Ergebnisse: Vollständig eingeschossen wurden N=777 Patient*innen. Der Anteil an Patientinnen zur Baseline liegt bei 53,9%, das mittlere Alter bei 56,4 Jahre (±10,5). 46,7% der Patient*innen haben einen BMI ≥30kg/m², 22,9% der Patient*innen rauchen. Zu t0 erhalten 57,4% der Patient*innen blutdrucksenkende Medikamente, der mittlerer systolische Blutdruck beträgt 135,1mmHg (±16,7). 92,2 % der Patient*innen haben zur Baseline zumindest teilweise die Absicht, gesundheitsbewusster leben zu wollen. Der mittlere PAM13-D Score (Skala 0-100) beträgt 83,4 Punkte (±9,2). Die Datenerhebungen sind abgeschlossen, der Datenrücklauf zu t2 übersteigt 85%. Die Ergebnisse der statistischen Analysen werden auf der Konferenz berichtet.
Schlussfolgerungen: Die DECADE-Intervention erreichte, trotz Pandemiebedingungen, eine ausreichende Zahl an hausärztlichen Praxen und Patient*innen. Der mittlere PAM13-D Score zu t0 liegt oberhalb der Erwartungen [3], aber unter dem Ausgangswert der Pilotstudie [4]. Das kann darauf hinweisen, dass viele Patient*innen länger hausärztlich betreut und zumindest über Lebensstilrisiken aufgeklärt sind. Dennoch lässt der hohe Anteil von Patient*innen mit Übergewicht, Rauchen usw. darauf schließen, dass bis vor Studienbeginn sinnvolle Verhaltensänderungen trotz insgesamt hoher Intention nicht erfolgreich umgesetzt wurden. Die Baselinedaten und der hohe Datenrücklauf sprechen für ein hohes Interesse und ein hohes Potenzial zur Verbesserung des Gesundheitsverhaltens und des Selbstmanagements. Die Effekte der DECADE-Teilinterventionen und der Vollintervention auf die Patientenaktivierung und auf sekundäre Outcomes werden auf der Konferenz berichtet.
Die Autoren geben an, dass kein Interessenkonflikt besteht.

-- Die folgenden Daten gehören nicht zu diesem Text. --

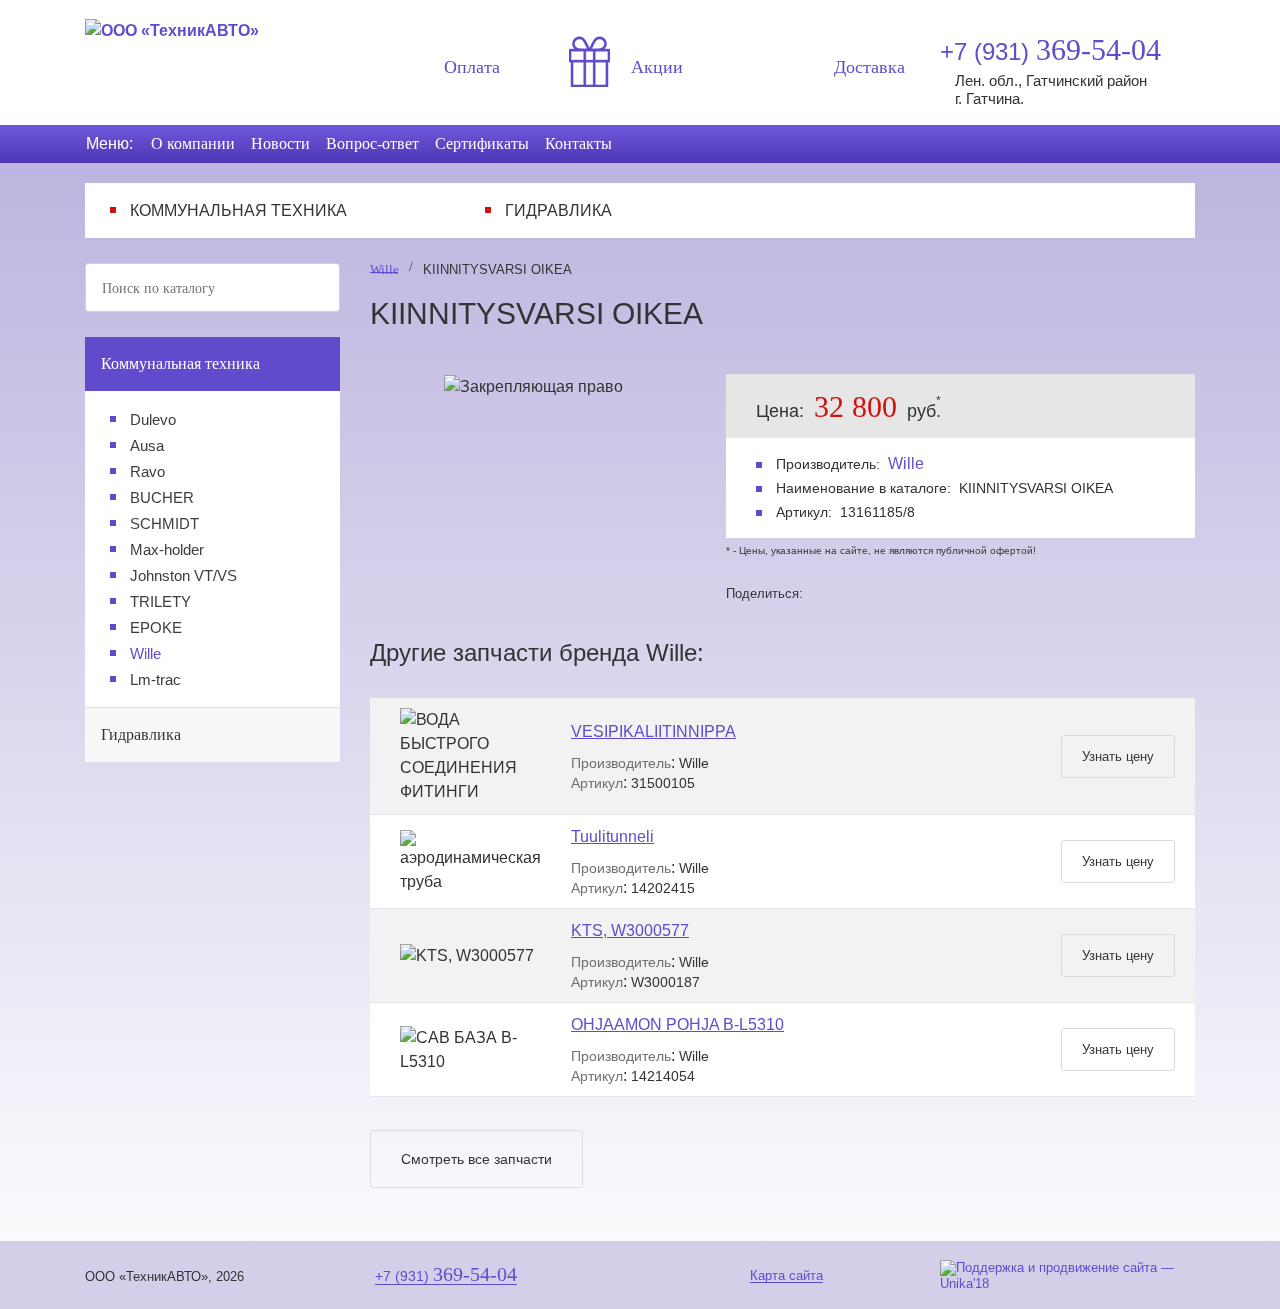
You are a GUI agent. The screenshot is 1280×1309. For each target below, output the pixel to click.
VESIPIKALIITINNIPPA (653, 731)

Die Autoren geben an, dass ein positives Ethikvotum vorliegt.
Literatur
- 1.
- Jasilionis D, van Raalte AA, Klusener S, Grigoriev P. The underwhelming German life expectancy. Eur J Epidemiol. 2023;38(8):839-50.
- 2.
- Hall LH, Thorneloe R, Rodriguez-Lopez R, Grice A, Thorat MA, Bradbury K, et al. Delivering brief physical activity interventions in primary care: a systematic review. Br J Gen Pract. 2022;72(716):e209-e16.
- 3.
- Brenk-Franz K, Hibbard JH, Herrmann WJ, Freund T, Szecsenyi J, Djalali S, et al. Validation of the German version of the patient activation measure 13 (PAM13-D) in an international multicentre study of primary care patients. PLoS One. 2013;8(9):e74786.
- 4.
- Tinsel I, Siegel A, Schmoor C, Poguntke I, Maun A, Niebling W. Encouraging Self-Management in Cardiovascular Disease Prevention. Dtsch Arztebl Int. 2018;115(27-28):469-76.
- 5.
- Tinsel I, Schmoor C, Borger M, Kamp M, Kaier K, Hardt H, et al. Encouragement of patients' self-management in primary care for the prevention of cardiovascular diseases (DECADE): protocol for a cluster randomised controlled trial. BMJ Open. 2023;13(4):e071230.